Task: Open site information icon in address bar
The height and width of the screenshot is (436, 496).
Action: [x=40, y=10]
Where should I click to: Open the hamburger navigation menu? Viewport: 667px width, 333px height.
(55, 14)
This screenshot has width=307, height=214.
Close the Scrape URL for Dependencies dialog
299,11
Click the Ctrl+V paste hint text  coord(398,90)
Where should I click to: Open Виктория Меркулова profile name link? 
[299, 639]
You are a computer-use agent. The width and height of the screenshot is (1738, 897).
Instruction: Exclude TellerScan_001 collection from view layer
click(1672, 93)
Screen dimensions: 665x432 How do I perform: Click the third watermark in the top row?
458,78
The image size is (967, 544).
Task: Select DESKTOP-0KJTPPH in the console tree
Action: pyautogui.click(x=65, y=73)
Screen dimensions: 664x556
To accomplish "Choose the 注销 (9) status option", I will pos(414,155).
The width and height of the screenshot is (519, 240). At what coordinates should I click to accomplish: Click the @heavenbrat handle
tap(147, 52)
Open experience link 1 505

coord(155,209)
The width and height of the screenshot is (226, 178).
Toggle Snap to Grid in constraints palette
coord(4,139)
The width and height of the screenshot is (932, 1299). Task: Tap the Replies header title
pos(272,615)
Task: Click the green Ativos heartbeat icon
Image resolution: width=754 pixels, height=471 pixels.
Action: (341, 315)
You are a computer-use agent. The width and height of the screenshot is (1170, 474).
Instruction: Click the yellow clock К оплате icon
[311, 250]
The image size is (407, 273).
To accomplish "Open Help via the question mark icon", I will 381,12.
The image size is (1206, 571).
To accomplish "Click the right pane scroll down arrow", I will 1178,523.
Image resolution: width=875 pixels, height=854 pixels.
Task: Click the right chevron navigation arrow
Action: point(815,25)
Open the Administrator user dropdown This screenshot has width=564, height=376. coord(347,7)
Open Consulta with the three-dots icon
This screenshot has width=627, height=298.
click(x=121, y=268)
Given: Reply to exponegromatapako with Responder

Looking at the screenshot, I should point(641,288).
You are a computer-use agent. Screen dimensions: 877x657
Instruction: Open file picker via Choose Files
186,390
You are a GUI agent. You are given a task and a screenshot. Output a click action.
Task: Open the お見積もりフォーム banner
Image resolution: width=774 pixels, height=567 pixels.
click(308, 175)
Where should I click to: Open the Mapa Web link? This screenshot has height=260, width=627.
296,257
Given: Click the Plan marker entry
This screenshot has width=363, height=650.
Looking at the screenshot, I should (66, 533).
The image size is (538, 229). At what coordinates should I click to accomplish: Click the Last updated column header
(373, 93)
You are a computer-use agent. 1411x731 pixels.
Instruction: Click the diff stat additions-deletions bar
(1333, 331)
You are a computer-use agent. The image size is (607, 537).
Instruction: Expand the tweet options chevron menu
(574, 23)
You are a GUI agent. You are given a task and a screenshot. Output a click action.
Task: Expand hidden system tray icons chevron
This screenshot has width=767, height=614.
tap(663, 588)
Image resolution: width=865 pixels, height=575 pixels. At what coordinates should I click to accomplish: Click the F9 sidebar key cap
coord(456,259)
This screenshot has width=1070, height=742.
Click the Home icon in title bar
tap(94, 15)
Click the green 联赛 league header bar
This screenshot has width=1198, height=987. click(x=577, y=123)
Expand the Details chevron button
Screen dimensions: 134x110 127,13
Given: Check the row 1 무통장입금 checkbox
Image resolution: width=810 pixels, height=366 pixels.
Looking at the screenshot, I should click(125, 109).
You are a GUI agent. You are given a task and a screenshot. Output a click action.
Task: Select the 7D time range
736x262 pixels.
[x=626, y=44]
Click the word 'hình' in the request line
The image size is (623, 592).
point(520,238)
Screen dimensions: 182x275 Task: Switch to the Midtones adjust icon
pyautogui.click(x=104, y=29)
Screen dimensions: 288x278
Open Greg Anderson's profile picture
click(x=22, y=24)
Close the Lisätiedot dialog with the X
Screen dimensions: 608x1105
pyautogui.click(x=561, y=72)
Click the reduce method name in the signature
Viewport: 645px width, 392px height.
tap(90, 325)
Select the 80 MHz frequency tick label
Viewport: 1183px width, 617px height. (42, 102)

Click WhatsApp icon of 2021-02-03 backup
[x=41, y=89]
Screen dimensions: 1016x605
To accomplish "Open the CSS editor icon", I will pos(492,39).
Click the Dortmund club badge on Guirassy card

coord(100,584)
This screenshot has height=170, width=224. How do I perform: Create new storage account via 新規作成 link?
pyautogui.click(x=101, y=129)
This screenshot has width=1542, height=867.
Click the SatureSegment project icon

※

_Try it:_ Copy the lines from the entries above in which the word "agent" appears.

_Expected answer:_
You are a computer-use agent. The width and height of the screenshot is (1738, 897).
You are a computer-use agent. The width and height of the screenshot is (1170, 474).
You are a computer-use agent. Screen dimensions: 877x657
You are a GUI agent. You are given a task and a screenshot. Output a click action.
You are a computer-use agent. 1411x731 pixels.
You are a computer-use agent. The image size is (607, 537).
You are a GUI agent. You are given a task and a screenshot. Output a click action.
You are a GUI agent. You are given a task and a screenshot. Output a click action.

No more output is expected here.